Chapter 3 Linear Regression Question 11
set.seed(1)
x=rnorm(100)
y=2*x+rnorm(100)
(a)¶
lm.model = lm(y~x+0)
summary(lm.model)
plot(x,y)
abline(lm.model)
summary.lm(lm.model)$coefficients
The p-value of the t-statistic of the model is near zero. This indicates that the estimated coefficient is statistically significant and the null hypothesis can be rejected. The coefficient is almost equal to the actual value of the coefficient.
(b)¶
lm.model_x_y = lm(x~y+0)
summary(lm.model_x_y)
summary.lm(lm.model_x_y)$coefficients
The p-value of the t-statistic is near zero.

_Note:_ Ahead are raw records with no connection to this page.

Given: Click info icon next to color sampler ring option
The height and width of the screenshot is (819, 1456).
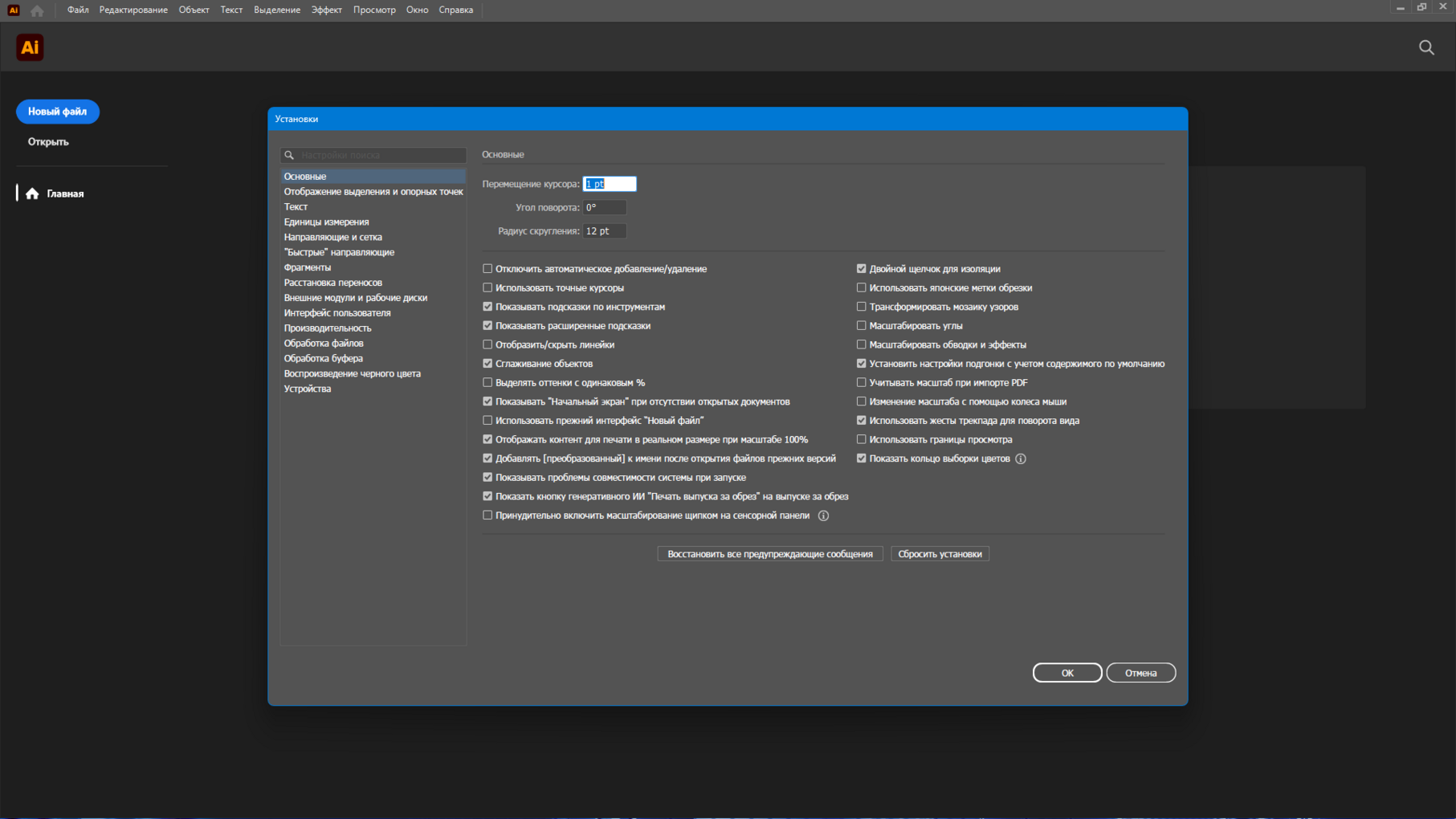Looking at the screenshot, I should (1020, 459).
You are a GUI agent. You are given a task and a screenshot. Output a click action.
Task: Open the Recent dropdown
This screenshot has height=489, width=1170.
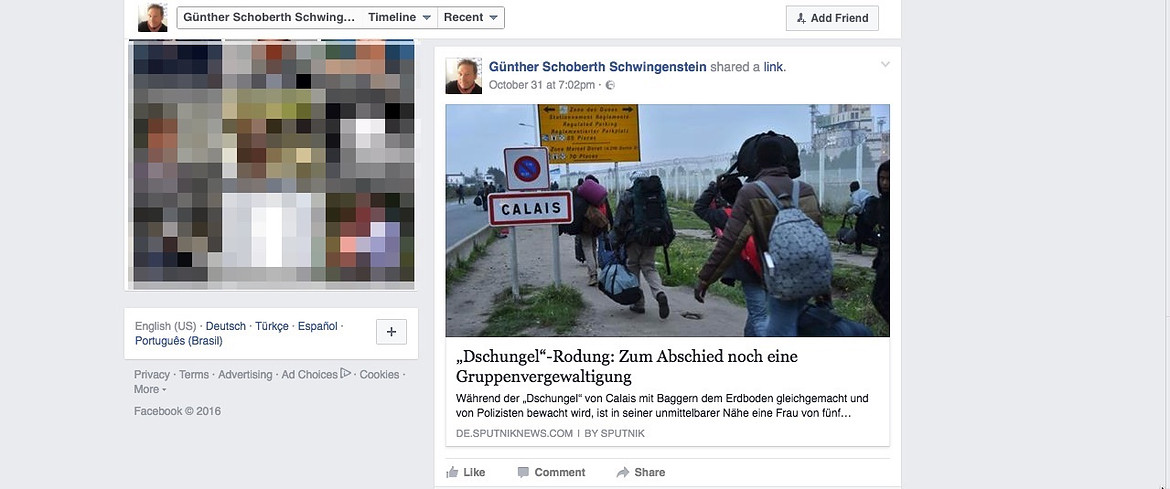pos(471,17)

Hence we can reject the null hypothesis.
(c)¶
Both (a) and (b) estimate the same model in two different forms. (a)y=2*x+error (b)x = 0.5(y-error)
(d)¶
$\beta = \frac{\sum xy}{\sum x^{2}} \hspace{1cm} SE(\beta )=\sqrt{\frac{\sum (y-x\beta )^{2}}{(n-1)\sum x^{2}}} \\ t-statistic = \frac{\beta }{SE(\beta)} = \frac{\sum xy}{\sum x^{2}} * \sqrt{\frac{(n-1)\sum x^{2}}{\sum (y-x\beta )^{2}}} \\ = \sqrt{(\frac{\sum xy}{\sum x^{2}})^{2}} * \sqrt{\frac{(n-1)\sum x^{2}}{\sum (y-x\beta )^{2}}} \\ = \sqrt{\frac {(\sum xy)^2 (n-1) \sum x^2}{(\sum x^{2})^2 \sum (y^{2}-2xy\beta+x^2 \beta)}} \\ = \sqrt{\frac {(\sum xy)^2 (n-1)}{\sum x^{2} \sum (y^{2}-2xy\beta+x^2 \beta)}} \\ = \sqrt{\frac {(\sum xy)^2 (n-1)}{\sum x^{2} (\sum y^{2} -2\beta\sum xy + \beta^{2} \sum x^{2})}} \\ = \sqrt{\frac {(\sum xy)^2 (n-1)}{\sum x^{2} (\sum y^{2} -2\frac{\sum xy}{\sum x^{2}}\sum xy + (\frac{\sum xy}{\sum x^{2}})^{2} \sum x^{2})}} \\ = \sqrt{\frac {(\sum xy)^2 (n-1)}{\sum x^{2} \sum y^{2}-2(\sum xy)^{2} + (\sum xy)^{2}}} \\ = \sqrt{\frac {(\sum xy)^2 (n-1)}{\sum x^{2} \sum y^{2}-(\sum xy)^{2}}} \\ = \frac {\sqrt{(n-1)}\sum xy}{\sqrt{\sum x^{2} \sum y^{2}-(\sum xy)^{2}}}$
n = length(x)
X = matrix(data=x, nrow=n, ncol=1)
Y = matrix(data=y, nrow=n, ncol=1)
t = (sqrt(n-1)*sum(X*Y))/sqrt(sum(X^2)*sum(Y^2)-(sum(X*Y))^2)
print(t)
the t-statistic calculated by the formula is the same as the t-statistic shown in the summary of the model
(e)¶
According to the t-statistic formula given in (d) if you swap the values of x and y the t-statistic value wouldn't change.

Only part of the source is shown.